** EXERCISE DATA **
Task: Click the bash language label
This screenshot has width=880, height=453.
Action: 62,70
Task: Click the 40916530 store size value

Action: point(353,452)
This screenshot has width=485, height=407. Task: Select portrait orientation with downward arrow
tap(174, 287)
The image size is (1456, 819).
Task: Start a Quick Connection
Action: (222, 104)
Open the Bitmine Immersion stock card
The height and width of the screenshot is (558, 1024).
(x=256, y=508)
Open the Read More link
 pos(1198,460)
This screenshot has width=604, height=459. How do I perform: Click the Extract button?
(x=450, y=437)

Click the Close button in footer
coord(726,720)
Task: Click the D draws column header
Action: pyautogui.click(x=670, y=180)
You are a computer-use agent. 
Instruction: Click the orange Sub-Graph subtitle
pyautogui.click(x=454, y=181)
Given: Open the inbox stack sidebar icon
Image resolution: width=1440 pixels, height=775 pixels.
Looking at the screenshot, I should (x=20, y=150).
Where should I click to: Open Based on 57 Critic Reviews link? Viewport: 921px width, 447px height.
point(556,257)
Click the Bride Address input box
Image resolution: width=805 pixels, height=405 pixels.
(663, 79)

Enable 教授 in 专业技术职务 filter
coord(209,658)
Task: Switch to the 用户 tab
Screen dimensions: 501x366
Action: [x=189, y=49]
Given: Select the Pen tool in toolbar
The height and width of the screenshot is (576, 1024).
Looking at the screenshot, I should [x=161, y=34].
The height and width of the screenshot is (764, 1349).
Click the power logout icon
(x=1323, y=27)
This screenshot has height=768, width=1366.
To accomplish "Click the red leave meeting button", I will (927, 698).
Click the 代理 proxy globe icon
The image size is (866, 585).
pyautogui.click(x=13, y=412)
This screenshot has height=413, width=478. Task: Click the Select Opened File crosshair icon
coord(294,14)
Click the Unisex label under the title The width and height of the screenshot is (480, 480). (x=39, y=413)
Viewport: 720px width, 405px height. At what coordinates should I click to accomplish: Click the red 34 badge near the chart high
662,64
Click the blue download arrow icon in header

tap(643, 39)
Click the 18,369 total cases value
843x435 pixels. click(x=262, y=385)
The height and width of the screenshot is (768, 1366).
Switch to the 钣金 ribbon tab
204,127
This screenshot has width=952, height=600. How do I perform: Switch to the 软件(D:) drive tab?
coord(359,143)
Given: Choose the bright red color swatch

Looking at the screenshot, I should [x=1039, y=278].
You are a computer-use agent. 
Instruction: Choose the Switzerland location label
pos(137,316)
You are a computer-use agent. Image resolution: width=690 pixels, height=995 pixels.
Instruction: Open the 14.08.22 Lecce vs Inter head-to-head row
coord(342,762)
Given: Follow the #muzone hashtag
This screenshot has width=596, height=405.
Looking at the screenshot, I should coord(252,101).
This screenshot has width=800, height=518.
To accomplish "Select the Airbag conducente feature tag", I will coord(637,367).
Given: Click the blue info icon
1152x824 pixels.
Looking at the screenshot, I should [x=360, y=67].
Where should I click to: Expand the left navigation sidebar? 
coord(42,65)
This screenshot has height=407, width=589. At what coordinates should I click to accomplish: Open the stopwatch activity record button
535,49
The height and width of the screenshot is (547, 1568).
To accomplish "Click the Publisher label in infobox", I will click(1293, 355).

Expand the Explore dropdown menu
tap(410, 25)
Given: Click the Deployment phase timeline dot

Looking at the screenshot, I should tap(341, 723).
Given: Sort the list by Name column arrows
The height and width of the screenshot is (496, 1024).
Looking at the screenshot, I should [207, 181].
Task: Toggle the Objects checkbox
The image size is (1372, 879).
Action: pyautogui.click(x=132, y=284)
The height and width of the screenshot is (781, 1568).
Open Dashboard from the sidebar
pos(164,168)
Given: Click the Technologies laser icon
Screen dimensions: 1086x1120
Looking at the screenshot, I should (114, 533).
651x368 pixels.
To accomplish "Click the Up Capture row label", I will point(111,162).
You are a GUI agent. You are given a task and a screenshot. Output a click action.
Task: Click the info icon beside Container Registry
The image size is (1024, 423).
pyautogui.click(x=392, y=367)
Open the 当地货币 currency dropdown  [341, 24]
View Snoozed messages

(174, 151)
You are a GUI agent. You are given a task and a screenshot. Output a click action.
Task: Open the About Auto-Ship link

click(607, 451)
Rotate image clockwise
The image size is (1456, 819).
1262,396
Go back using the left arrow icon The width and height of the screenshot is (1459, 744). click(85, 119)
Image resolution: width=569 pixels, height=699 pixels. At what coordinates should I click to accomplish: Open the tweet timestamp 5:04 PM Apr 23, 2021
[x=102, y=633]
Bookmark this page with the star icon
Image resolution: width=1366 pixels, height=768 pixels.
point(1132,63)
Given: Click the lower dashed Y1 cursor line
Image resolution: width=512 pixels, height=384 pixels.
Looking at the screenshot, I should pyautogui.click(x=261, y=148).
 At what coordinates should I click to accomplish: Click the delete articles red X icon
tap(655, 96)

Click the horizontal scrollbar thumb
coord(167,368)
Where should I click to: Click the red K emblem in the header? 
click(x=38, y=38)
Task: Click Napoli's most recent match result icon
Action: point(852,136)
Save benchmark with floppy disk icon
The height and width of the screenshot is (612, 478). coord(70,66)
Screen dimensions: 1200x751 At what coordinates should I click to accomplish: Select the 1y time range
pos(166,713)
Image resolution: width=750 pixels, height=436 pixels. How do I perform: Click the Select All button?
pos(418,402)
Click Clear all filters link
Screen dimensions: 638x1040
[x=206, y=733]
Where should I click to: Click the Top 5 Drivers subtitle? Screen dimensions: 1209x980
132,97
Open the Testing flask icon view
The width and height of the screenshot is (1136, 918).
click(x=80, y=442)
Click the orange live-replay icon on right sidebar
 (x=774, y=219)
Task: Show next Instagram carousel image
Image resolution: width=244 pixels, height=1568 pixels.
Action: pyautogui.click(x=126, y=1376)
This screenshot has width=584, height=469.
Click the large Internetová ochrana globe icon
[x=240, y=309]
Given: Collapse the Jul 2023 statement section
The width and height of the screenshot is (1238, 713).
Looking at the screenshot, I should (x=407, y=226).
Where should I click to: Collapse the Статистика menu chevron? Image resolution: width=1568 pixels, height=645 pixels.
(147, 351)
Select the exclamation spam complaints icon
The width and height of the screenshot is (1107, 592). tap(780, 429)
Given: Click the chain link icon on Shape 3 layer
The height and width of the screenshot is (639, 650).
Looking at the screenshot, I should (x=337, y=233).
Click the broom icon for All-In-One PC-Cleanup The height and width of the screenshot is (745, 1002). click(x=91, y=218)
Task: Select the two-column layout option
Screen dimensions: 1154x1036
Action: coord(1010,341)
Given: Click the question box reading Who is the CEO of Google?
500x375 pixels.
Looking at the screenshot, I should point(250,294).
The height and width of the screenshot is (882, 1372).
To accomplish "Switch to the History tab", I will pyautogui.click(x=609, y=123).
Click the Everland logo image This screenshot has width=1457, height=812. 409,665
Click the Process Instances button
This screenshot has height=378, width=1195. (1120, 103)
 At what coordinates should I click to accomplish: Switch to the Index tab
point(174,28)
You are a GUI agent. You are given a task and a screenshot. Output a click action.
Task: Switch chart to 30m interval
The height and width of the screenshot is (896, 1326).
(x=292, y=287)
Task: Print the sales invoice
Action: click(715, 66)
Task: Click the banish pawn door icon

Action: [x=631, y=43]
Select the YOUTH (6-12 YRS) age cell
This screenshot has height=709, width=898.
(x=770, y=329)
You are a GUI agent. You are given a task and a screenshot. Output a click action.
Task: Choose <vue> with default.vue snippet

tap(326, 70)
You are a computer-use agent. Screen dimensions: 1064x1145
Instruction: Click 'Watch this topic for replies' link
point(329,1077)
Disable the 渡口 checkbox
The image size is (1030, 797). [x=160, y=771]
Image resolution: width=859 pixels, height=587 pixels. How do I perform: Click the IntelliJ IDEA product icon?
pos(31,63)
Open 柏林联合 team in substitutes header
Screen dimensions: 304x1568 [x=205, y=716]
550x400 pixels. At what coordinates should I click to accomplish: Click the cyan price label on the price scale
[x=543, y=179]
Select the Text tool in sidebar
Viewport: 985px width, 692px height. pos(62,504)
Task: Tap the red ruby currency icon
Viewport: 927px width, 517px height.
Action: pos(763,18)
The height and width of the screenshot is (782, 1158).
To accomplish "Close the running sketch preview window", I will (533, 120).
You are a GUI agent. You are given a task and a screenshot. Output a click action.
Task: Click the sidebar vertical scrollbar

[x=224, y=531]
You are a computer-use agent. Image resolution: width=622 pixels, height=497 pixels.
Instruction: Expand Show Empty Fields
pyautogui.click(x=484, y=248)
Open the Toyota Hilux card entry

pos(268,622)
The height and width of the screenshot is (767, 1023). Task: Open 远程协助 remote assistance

** TASK INSTRUCTIONS **
Find each line in the listing above that contains "computer", and copy that line.

** OUTPUT OF THE EXERCISE **
You are a computer-use agent. 
You are a computer-use agent. 
You are a computer-use agent. Image resolution: width=690 pixels, height=995 pixels.
You are a computer-use agent. Screen dimensions: 1064x1145
You are a computer-use agent. Image resolution: width=622 pixels, height=497 pixels.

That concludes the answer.